Orphan Wells Association Executive Director Lars DePauw said Alberta currently has 6,500 abandoned oil and gas sites. He added that the OWA cleaned up 800 sites last year, and would now boost its 2020 target to 2,000.
But the number is expected to increase as more of the province’s fossils declare bankruptcy. Taber, Alberta landowner rights’ advocate Daryl Bennett expects to see another 5,000 to 10,000 sites added to the inventory in the new year, and he doesn’t see the OWA, which is funded by levies on fossils, as the solution.
“It’s not making the polluter pay, it’s making the competitor of the polluter pay,” he told the Financial Post. “There’s no way that this is going to take care of the problem,” and “landowners want the wells cleaned up.”

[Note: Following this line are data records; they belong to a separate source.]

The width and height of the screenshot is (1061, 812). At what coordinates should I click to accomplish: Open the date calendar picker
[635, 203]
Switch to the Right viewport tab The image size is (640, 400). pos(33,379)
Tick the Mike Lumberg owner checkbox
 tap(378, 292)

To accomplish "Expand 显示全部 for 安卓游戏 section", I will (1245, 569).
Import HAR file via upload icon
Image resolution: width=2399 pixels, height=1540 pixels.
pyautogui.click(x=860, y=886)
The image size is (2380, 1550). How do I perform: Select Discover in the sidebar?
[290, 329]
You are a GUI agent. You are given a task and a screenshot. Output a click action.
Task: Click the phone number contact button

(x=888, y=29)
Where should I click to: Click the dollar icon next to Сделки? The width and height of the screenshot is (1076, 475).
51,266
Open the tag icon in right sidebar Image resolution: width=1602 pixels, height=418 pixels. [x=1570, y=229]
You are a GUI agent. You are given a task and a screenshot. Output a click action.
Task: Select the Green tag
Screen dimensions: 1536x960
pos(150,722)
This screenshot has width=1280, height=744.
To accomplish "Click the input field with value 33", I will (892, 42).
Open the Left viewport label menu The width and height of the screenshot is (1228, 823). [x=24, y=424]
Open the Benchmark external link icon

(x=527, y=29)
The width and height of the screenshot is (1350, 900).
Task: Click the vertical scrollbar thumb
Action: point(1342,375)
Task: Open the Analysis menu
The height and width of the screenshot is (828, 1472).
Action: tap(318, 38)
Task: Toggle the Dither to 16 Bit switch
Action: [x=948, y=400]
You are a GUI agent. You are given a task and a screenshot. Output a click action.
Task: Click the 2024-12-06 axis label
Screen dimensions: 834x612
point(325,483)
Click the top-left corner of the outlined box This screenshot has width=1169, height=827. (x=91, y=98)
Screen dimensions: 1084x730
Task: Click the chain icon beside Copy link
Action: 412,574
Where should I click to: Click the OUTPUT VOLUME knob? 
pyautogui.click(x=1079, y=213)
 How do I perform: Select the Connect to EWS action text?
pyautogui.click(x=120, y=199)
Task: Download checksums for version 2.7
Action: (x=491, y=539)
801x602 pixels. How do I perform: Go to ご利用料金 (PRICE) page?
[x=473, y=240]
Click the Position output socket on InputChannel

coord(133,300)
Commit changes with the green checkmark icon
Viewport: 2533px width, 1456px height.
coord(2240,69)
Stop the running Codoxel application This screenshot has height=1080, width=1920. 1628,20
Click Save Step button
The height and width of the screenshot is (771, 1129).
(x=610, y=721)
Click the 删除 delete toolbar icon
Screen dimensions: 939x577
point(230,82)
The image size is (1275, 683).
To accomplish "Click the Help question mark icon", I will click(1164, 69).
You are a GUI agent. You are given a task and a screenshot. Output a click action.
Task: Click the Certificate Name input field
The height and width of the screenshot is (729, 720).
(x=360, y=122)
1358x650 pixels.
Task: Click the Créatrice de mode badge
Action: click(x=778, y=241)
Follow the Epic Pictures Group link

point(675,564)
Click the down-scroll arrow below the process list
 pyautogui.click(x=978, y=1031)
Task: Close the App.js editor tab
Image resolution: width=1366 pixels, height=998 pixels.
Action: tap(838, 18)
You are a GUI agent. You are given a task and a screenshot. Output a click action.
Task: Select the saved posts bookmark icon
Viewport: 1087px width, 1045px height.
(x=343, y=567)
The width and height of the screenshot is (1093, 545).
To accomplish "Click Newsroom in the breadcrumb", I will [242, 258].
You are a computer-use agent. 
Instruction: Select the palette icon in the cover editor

During the media event, Kenney pointed to the global economic slowdown due to the coronavirus as the latest challenge facing his province’s fossil economy. “I won’t hide it: it frustrates me that I think we’re doing everything that we reasonably can to get this economy moving again,” he said. “And yet we’re being sideswiped by global events that are beyond our control.” [‘Everything we reasonably can’, except embracing today’s and tomorrow’s energy sources and the millions of jobs they create, rather than clinging to the past.—Ed.]
The Post captures a snapshot of what Kenney means by doing everything his government reasonably can: its budget last week predicted 2.3% economic growth next year, but only if benchmark West Texas Intermediate (WTI) crude oil averages US$58 per barrel this year. On Monday, the price of WTI rose 4%—to US$46.57.